Sigmar Gabriel verteidigt Pegida: Das Recht auf Dummheit

Pegida gehöre „ganz offensichtlich“ zu Deutschland, verkündet der SPD-Chef. Berliner Politiker und Journalisten hätten ein gestörtes Verhältnis zur Realität.

Wer hat hier eigentlich ein „leicht gestörtes Verhältnis zur Realität“? Sigmar Gabriel oder Berliner Politiker und Journalisten Bild: ap

BERLIN afp | SPD-Chef Sigmar Gabriel hat nach der Spaltung der Pegida-Bewegung eindringlich davor gewarnt, einfach zur Tagesordnung überzugehen. „Wir sollten nicht glauben, bloß weil der Spuk auf den Straßen abnimmt, hätten sich die Probleme von selbst erledigt“, sagte der Vizekanzler laut Vorabmeldung vom Mittwoch in einem Interview mit dem Magazin Stern. Schließlich dächten die Menschen „ja nicht plötzlich anders. „Ihr Treibstoff ist immer noch da: Wut, Angst, Verunsicherung, mitunter auch Ausländerhass“, warnte Gabriel.

Auf die Frage, ob Pegida zu Deutschland gehöre, antwortete der SPD-Politiker: „Ganz offensichtlich.“ „Egal ob es einem gefällt oder nicht“ gebe es ein „demokratisches Recht darauf, rechts zu sein oder deutschnational„ oder sogar „Dummheiten zu verbreiten“.

Die Menschen, die an den Pegida-Kundgebungen teilgenommen hätten, eint aus Gabriels Sicht das Gefühl, dass die Politik ihre Alltagssorgen nicht wahrnehme. Gabriel warf Berliner Politikern und Journalisten vor, sie hätten „manchmal ein leicht gestörtes Verhältnis zur Realität in Deutschland“. Ihre Welt sei „nicht die Welt, die die meisten Menschen erleben“.

=-=-=-=-=

Aufgabe |
Gib die Stelle im Textauszug von „Pegida gehöre „ganz“ bis einschließlich „Verhältnis zur Realität.“ wortgetreu wieder. Die Einträge stammen aus einer anderen Quelle als der Textauszug.

=-=-=-=-=

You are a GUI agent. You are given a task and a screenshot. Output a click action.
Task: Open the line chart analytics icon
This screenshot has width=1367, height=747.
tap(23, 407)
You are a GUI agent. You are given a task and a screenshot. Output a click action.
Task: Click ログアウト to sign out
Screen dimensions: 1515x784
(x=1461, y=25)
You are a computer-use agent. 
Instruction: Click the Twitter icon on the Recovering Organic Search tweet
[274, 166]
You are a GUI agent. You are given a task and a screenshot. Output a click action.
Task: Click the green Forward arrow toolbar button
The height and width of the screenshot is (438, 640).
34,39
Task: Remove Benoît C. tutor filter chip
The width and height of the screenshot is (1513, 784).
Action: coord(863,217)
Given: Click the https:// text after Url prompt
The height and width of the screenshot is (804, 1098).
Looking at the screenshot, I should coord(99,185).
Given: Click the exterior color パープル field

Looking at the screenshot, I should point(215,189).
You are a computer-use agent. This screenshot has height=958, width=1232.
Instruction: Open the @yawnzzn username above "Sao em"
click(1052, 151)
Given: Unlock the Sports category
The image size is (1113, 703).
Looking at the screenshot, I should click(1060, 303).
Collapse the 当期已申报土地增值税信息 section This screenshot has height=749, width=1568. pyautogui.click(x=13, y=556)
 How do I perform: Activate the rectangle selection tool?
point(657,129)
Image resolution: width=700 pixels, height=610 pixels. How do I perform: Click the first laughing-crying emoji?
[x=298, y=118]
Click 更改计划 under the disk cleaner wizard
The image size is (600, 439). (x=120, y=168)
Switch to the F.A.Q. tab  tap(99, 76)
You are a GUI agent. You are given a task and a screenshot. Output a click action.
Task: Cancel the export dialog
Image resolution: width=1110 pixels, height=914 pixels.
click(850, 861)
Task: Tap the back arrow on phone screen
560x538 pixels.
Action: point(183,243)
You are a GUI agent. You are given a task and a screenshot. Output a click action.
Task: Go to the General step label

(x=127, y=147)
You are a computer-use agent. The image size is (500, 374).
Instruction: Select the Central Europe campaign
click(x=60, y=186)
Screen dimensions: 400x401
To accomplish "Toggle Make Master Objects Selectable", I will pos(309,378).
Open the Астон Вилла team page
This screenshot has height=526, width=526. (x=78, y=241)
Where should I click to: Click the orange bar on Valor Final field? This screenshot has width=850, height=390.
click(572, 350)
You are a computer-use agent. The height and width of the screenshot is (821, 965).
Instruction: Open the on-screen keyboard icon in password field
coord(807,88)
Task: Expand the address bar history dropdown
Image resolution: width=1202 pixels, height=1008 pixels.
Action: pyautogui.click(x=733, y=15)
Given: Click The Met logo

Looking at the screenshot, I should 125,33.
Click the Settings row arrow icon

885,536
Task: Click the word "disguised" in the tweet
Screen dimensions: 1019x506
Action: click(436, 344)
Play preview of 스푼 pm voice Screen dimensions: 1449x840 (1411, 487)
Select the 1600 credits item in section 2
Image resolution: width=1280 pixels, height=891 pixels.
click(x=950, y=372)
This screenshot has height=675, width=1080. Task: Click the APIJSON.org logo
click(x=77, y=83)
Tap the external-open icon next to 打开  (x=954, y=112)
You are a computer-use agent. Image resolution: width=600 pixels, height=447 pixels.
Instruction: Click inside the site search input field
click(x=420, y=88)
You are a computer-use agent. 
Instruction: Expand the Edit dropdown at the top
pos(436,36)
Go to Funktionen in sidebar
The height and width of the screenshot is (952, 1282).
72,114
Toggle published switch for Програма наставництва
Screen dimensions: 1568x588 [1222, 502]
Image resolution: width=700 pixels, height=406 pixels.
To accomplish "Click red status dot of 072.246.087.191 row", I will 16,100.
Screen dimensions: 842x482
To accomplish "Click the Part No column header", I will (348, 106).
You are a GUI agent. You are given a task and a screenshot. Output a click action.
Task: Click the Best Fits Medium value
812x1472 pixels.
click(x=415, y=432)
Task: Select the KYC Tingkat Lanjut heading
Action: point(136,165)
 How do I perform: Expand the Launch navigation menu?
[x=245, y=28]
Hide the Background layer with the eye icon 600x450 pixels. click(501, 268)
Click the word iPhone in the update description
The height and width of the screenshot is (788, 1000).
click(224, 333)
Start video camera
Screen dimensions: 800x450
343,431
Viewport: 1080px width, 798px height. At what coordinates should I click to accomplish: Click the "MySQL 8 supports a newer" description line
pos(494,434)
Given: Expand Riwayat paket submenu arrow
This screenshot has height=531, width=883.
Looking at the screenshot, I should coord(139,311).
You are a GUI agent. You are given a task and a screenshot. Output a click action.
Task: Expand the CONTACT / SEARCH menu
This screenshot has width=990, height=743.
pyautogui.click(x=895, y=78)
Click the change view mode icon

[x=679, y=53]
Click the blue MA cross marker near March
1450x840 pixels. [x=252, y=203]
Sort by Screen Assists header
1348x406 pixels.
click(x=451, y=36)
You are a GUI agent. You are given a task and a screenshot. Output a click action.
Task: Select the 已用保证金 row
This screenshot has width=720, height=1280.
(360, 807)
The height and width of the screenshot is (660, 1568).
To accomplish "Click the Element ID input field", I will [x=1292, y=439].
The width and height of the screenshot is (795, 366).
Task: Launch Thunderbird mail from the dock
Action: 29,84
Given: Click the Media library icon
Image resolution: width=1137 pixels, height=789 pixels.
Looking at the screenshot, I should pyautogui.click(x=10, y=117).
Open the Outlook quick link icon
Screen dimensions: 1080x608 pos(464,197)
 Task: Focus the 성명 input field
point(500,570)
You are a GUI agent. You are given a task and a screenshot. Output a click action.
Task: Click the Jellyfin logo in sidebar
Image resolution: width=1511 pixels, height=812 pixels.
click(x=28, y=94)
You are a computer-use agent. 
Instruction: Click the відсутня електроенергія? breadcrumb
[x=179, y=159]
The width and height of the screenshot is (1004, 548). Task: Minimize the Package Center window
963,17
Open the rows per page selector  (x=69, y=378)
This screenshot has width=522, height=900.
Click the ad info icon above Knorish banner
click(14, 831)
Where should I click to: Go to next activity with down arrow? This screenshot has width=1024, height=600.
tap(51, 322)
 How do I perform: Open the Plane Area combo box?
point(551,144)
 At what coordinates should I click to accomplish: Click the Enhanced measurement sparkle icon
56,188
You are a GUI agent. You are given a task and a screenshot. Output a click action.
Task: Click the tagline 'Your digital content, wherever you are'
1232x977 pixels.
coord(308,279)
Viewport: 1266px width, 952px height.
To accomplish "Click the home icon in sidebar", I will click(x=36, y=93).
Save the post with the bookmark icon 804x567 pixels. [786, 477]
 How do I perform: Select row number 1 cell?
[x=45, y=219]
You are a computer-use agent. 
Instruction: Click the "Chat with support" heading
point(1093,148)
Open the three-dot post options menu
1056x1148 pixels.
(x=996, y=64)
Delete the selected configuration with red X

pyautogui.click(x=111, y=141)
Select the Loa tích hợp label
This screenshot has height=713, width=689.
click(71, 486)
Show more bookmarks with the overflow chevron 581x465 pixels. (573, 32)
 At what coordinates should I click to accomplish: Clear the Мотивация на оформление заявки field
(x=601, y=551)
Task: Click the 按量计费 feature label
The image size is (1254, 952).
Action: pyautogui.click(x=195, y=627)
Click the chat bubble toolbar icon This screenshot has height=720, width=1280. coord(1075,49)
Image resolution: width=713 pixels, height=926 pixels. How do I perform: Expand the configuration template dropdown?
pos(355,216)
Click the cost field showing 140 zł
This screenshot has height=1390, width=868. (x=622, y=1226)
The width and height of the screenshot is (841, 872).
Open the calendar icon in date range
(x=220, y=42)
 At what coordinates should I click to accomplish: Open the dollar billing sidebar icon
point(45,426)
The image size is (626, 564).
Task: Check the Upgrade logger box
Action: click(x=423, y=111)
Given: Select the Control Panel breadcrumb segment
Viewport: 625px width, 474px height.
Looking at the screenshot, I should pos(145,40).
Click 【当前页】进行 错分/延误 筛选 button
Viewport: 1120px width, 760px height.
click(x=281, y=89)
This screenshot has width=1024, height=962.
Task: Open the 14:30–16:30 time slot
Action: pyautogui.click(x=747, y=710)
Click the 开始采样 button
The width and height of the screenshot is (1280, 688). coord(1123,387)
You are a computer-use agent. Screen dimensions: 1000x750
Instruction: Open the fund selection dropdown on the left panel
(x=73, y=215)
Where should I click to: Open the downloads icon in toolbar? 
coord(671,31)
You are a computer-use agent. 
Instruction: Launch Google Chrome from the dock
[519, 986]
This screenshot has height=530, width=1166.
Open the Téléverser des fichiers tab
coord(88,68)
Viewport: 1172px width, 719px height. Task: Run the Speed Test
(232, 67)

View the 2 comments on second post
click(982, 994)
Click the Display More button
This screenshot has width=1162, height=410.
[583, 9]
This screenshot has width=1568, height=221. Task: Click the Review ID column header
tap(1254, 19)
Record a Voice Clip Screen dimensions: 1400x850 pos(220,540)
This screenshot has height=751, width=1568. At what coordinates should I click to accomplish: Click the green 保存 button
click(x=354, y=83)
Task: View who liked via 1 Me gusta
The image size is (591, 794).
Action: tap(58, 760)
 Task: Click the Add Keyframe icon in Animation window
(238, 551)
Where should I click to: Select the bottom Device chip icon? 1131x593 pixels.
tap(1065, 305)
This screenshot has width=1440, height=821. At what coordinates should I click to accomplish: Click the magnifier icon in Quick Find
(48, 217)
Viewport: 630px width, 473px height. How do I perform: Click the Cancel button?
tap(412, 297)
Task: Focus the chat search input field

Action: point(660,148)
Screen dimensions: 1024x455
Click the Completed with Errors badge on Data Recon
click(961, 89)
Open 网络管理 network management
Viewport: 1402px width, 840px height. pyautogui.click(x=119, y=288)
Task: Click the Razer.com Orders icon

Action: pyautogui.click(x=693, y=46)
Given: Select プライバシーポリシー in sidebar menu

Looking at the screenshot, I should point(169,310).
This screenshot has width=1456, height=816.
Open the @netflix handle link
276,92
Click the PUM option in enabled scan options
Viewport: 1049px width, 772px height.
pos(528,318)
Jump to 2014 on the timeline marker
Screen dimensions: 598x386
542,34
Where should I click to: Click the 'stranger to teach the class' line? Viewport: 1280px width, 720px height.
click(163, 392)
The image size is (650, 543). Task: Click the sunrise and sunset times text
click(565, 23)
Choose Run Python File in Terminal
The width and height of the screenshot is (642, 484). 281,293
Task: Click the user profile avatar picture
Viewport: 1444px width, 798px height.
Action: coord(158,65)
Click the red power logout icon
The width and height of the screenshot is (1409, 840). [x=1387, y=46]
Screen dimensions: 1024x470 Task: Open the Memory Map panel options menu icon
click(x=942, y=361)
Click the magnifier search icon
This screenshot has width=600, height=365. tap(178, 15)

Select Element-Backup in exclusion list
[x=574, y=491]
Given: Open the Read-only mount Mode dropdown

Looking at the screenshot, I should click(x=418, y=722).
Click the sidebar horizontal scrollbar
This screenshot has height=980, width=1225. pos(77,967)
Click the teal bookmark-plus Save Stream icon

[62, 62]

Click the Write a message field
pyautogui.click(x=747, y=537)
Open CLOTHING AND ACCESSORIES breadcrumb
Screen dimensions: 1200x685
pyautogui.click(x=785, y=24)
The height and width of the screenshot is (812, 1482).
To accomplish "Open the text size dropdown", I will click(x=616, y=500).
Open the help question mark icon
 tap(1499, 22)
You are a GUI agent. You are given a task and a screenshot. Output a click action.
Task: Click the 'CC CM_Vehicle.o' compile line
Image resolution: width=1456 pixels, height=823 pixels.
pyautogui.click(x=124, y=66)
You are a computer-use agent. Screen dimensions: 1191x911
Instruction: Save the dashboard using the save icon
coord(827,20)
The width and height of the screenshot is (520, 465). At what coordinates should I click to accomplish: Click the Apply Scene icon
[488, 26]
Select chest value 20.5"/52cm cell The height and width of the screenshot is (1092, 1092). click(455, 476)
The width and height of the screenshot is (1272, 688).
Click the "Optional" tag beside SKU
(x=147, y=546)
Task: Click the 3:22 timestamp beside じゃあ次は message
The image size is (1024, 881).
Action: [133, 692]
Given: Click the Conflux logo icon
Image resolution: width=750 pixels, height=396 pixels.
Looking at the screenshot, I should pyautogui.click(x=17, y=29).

=-=-=-=-=

Lösung |
Pegida gehöre „ganz offensichtlich“ zu Deutschland, verkündet der SPD-Chef. Berliner Politiker und Journalisten hätten ein gestörtes Verhältnis zur Realität.